Background:A surgical audit of neonatal surgical diseases especially GIT disorders whereby demanding to establish advanced tertiary neonatal care unit.

Methods: A retrospective (2004-2013) and prospective (2014-2015) audit of newborn with surgical diseases especially GIT disorders admitted in a tertiary care center of central India. The trends analyzed for the duration on gender, region and birth weight basis. A data base was generated depicting the burden of diseases in the region. The data base for the prospective study was also compared with a tertiary center from Nigeria.

Results:Total 3309 admission included 73.56 % (2438) patients of GIT diseases followed by neural tube defects & hydrocephalus (16.8%), urogenital disorders (3%) and surgical infections. Congenital anomalies were the most common cause in each category, major part being anorectal malformation (727) and trachea-esophageal fistula (730) followed by CNS neural tube defect (431). Out of 3309 admissions, 2392 neonates were operated for different indications of their disorders and total 1194 deaths recorded during this audit year 2004 to July 2014 - July 2015. Majority of new born admitted with were low birth weight male from rural skirts of this region.
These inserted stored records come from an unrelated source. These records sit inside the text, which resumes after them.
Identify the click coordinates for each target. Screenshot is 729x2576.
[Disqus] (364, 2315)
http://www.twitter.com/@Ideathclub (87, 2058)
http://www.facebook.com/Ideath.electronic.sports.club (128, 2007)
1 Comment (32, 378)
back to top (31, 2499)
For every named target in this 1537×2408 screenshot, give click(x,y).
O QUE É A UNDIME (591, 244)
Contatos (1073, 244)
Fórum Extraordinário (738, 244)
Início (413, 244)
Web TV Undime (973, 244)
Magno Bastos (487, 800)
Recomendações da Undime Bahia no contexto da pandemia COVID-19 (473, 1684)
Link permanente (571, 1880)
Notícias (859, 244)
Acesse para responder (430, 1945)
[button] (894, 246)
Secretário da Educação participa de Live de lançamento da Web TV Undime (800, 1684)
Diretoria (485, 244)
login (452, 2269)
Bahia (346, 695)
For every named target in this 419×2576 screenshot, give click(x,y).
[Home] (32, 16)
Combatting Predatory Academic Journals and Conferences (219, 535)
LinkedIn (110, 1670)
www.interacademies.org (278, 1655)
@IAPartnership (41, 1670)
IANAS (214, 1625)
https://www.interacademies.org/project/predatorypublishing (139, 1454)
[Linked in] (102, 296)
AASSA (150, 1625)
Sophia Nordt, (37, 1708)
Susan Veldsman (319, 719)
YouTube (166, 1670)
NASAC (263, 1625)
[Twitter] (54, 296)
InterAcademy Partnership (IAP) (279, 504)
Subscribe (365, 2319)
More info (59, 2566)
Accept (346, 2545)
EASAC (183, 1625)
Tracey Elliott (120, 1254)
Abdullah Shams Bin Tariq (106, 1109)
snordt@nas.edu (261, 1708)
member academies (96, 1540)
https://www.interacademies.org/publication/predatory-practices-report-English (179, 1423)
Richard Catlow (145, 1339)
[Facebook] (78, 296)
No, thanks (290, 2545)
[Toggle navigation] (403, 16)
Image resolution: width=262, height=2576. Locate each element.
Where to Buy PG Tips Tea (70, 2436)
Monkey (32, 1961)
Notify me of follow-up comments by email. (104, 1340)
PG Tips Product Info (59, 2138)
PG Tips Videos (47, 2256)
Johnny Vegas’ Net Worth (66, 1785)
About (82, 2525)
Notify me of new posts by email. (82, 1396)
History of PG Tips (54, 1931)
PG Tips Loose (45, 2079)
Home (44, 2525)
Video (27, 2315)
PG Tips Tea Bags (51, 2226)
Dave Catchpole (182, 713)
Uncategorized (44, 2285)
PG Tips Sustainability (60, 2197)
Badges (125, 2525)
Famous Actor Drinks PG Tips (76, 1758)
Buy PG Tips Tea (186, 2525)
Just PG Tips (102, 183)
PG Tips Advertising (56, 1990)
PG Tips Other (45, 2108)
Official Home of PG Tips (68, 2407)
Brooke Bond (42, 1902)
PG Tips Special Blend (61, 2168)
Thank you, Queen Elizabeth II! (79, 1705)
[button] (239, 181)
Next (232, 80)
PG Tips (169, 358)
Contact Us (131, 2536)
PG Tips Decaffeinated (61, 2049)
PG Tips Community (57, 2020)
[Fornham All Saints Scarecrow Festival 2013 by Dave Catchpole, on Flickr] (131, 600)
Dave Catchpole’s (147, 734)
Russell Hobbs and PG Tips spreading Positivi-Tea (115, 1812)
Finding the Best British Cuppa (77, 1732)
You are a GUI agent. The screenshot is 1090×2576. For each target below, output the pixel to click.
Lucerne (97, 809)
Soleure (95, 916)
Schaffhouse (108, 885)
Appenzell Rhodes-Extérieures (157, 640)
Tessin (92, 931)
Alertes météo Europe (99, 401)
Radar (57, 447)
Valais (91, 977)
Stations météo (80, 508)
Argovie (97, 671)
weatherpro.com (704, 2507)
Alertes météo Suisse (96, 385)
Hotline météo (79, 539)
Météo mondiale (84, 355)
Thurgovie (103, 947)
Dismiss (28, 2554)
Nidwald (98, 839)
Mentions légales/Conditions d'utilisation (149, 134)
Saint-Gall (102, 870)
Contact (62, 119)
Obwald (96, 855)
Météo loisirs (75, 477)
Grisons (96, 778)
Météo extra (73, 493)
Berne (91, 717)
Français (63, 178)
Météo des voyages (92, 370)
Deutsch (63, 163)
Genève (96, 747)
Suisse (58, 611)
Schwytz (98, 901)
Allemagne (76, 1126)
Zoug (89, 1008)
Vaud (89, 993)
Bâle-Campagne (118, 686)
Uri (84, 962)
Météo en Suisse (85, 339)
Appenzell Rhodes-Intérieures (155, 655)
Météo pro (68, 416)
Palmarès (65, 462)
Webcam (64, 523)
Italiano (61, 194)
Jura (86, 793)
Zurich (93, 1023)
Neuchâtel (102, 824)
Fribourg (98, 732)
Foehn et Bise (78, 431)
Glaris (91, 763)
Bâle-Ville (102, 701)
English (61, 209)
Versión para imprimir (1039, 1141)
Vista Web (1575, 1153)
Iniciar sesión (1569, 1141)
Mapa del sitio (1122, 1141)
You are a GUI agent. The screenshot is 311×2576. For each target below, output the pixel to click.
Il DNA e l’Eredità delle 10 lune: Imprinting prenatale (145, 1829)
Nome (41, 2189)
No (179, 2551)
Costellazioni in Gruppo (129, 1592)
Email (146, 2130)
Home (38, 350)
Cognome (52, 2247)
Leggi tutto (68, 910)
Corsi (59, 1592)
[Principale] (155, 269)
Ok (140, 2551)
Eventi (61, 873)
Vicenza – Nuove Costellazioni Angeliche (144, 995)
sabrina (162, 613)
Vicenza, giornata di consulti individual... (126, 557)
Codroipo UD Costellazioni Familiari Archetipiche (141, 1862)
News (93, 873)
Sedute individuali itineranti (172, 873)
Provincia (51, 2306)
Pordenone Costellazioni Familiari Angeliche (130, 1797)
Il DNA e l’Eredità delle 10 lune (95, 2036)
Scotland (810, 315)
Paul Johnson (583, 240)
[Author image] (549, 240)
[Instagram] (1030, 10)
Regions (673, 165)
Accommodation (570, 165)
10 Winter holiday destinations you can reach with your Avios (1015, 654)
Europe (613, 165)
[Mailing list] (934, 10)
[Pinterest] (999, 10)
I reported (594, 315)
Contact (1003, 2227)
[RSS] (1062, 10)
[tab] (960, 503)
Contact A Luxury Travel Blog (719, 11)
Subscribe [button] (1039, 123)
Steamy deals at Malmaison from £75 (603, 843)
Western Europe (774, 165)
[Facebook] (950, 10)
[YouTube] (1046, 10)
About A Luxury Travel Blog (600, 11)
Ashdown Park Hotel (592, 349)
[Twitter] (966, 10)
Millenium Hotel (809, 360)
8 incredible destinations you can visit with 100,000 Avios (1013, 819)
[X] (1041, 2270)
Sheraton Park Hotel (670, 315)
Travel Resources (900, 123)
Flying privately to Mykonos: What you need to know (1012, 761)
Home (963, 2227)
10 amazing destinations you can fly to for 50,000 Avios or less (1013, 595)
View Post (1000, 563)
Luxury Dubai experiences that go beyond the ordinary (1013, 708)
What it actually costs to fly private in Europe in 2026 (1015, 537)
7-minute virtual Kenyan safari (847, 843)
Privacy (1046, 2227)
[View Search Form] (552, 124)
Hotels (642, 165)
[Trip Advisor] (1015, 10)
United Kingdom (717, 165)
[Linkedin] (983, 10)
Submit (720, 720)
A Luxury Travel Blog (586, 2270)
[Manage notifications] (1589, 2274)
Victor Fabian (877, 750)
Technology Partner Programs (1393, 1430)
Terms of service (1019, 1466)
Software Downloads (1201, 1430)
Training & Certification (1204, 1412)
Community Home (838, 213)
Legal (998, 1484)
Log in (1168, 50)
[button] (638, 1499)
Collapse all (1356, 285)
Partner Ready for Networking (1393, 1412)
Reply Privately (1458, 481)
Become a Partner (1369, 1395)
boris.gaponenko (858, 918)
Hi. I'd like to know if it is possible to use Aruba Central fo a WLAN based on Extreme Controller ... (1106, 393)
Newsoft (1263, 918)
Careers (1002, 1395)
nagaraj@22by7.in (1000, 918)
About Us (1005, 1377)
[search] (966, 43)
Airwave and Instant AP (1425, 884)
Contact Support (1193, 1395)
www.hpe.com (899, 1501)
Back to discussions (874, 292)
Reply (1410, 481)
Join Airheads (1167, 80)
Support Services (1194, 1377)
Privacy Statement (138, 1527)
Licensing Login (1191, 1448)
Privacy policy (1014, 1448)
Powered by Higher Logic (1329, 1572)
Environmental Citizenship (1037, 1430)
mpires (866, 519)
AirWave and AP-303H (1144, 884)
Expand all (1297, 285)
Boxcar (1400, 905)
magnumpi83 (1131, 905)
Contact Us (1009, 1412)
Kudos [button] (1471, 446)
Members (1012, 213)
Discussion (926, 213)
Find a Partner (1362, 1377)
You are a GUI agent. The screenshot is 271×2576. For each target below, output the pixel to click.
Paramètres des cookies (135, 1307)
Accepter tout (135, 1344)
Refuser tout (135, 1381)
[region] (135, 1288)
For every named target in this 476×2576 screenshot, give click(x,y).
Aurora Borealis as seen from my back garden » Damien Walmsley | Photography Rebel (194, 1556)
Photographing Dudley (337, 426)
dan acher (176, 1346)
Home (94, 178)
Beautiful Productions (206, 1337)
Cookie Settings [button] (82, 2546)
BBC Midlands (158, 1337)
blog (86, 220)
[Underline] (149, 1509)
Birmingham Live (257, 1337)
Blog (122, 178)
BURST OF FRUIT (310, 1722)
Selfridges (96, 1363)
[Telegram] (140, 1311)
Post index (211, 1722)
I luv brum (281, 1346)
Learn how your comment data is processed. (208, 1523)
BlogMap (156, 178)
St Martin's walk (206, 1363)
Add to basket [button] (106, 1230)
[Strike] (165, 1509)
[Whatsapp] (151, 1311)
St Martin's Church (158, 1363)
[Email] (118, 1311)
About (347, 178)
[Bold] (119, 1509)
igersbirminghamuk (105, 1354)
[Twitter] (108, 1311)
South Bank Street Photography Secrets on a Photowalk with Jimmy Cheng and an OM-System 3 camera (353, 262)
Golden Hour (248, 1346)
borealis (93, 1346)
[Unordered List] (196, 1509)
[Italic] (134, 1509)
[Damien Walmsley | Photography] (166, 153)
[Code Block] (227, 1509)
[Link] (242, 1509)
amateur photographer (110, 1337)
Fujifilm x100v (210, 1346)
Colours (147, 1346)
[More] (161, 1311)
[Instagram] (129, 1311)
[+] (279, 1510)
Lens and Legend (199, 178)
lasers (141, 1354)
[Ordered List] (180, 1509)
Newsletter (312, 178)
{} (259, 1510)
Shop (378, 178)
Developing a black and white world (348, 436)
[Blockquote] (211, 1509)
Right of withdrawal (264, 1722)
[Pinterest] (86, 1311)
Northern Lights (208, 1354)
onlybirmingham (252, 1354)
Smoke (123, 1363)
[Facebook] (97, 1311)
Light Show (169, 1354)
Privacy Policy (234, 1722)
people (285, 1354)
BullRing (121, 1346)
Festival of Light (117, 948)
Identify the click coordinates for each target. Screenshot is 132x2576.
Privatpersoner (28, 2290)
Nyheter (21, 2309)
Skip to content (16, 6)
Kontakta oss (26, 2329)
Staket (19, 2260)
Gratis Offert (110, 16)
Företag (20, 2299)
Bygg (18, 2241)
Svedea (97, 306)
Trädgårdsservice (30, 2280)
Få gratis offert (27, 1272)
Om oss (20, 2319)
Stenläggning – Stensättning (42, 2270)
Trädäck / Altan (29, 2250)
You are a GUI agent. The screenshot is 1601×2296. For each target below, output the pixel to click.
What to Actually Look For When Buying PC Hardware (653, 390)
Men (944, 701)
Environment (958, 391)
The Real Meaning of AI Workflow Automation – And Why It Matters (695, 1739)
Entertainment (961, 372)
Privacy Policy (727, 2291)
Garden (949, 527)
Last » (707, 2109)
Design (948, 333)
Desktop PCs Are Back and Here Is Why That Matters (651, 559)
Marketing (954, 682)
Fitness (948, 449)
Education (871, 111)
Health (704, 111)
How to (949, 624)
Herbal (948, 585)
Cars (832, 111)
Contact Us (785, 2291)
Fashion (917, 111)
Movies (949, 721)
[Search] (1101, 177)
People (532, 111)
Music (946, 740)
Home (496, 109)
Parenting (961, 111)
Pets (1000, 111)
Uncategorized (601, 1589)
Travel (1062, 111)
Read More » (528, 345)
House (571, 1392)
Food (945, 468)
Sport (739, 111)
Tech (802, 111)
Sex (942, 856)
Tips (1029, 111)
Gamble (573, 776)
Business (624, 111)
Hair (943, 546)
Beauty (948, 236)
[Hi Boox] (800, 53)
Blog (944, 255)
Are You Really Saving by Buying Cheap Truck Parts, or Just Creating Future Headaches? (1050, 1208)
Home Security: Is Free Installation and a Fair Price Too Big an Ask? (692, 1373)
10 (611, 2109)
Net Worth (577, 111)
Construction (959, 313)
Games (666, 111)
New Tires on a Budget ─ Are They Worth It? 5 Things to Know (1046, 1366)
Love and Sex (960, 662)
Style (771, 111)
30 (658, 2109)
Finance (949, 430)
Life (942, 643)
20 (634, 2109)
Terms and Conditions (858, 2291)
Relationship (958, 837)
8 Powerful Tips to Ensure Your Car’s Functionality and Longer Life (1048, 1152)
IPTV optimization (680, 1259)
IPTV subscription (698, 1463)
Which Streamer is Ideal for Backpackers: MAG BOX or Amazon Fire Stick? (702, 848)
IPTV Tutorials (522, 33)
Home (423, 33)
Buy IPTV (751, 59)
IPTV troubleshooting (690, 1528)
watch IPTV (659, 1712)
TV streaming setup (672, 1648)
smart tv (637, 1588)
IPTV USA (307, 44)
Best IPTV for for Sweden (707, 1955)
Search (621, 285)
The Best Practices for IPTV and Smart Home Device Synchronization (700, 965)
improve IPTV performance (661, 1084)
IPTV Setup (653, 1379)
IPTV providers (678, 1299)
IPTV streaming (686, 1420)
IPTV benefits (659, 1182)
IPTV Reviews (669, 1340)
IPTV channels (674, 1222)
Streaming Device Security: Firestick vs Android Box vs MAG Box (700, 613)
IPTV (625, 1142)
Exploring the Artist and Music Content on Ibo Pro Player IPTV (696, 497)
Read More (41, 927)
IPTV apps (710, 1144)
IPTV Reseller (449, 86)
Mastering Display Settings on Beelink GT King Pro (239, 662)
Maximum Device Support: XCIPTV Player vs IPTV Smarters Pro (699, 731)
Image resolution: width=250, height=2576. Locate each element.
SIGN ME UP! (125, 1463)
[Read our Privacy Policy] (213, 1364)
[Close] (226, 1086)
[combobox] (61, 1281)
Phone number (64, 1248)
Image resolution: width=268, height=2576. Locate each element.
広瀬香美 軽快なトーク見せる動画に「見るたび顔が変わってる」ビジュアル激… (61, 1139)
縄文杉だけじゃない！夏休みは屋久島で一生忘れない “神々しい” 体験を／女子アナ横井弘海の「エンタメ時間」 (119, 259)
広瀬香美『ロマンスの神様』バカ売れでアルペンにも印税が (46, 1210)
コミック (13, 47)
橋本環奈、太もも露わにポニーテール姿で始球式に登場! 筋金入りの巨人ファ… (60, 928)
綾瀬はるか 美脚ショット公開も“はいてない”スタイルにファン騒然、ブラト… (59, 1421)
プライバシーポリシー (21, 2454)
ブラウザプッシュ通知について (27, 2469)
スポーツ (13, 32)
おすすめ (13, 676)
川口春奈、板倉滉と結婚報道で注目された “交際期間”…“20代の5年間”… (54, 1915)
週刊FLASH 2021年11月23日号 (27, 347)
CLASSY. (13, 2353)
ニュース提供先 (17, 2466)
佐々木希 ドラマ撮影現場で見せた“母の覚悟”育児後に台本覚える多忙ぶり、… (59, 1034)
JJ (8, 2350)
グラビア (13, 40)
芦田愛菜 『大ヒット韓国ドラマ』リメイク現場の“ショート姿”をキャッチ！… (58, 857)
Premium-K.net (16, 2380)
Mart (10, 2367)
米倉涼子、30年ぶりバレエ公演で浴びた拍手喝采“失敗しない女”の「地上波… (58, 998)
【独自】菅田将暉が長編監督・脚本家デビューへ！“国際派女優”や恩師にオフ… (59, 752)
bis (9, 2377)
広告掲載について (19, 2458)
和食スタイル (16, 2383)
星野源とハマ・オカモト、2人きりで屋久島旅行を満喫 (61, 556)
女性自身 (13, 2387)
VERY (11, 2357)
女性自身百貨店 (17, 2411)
Conclusions:There is significant increase in admissions in last decade with triple fold increase in GIT disorder and substantially increasing onwards. Demands generated through this audit also encouraged the health officials of this region to provide the paediatric division with two more standard working operation theatres (year 2015) with additional ventilator and resuscitation equipment for SNCU. This development has to continue further to achieve parity with international standards, as there is lack of antenatal screening and details of any antenatal check-up are scarce, for congenital anomalies at primary level. Early recognition, risk stratification of the baby and timely referral to higher paediatric surgery units is the way forward.